Meetings between the living and AI
In his artistic explorations, Benoît Barbagli Vautier likes to play with the limits of art. The first preconceived idea he gently challenges, without ever resorting to denunciation: a work can only have one author. With Aimée Fleury, an ecofeminist who graduated from the Pavillon Bosio in Monaco, he creates duo works like his Chrysalites. Surrounded by his group of friends from the Palam collective, he rediscovers the nakedness of contact with nature in photographs taken with a drone, between swimming in the turquoise water of the Mediterranean and dancing in the mountains around the fire. Images that he then reworks using AI to erase the bodies in the living, through a farandole of pixels. "I like this individual withdrawal within a collective process, the erasure of bodies in movement to make it a purely formal moment, driven by ecological issues," comments the visual artist, who grew up in contact with the living when his parents were goatherds.

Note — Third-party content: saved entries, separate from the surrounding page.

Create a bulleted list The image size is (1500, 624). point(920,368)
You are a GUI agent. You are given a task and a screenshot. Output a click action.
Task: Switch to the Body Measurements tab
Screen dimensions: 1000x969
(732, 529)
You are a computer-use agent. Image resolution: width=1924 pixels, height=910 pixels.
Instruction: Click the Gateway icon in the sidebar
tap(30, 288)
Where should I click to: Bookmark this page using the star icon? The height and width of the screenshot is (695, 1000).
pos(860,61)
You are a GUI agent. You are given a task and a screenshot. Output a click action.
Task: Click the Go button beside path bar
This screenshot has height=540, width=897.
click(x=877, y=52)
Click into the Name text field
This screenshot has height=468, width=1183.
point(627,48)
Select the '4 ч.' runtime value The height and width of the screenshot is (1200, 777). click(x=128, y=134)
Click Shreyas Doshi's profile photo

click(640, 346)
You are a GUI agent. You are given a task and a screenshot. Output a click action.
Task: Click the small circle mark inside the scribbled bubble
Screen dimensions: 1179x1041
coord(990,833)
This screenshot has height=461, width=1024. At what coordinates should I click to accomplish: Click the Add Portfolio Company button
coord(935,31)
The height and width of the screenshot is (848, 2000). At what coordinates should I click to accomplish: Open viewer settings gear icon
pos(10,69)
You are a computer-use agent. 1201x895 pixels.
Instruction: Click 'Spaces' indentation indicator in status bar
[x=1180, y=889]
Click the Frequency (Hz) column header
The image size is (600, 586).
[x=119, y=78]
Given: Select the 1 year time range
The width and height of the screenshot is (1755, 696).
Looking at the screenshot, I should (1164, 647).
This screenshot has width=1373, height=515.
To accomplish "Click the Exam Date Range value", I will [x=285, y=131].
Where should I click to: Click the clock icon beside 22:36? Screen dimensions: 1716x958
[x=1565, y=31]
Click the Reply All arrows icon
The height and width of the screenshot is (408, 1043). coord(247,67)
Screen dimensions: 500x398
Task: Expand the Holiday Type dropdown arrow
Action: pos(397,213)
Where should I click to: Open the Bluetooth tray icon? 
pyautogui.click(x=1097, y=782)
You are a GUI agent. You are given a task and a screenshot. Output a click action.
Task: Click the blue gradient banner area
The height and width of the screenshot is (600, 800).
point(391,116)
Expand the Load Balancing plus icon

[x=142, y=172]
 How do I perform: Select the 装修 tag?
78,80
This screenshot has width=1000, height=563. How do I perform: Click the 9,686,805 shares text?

Bronze jewelry in fractals
"I was a teenager when I started coding, and now I can also rely on ChatGPT. AI is both a collective friend and enemy, bringing together all of humanity's knowledge," he comments. The Great B-noïd programmed by Benoît, the viewer can co-create a work with AI, accompanied by a fictional art critique and a letter of introduction addressed to a museum. A work that obviously tickles the artist's status, and does so with a smile on his face. Using mathematical formulas, the visual artist – who created a Fablab combining contemporary creation and artisanal know-how – uncovers jewelry whose forms refer as much to the organic as to the digital and 3D printing. Driven by the idea that art is life – dear to Fluxus and its ancestor – Benoît Barbagli Vautier brings out above all what makes it positive: "If creation is what makes life more interesting than art, then meaning is everywhere and art is for me a pretext for joy."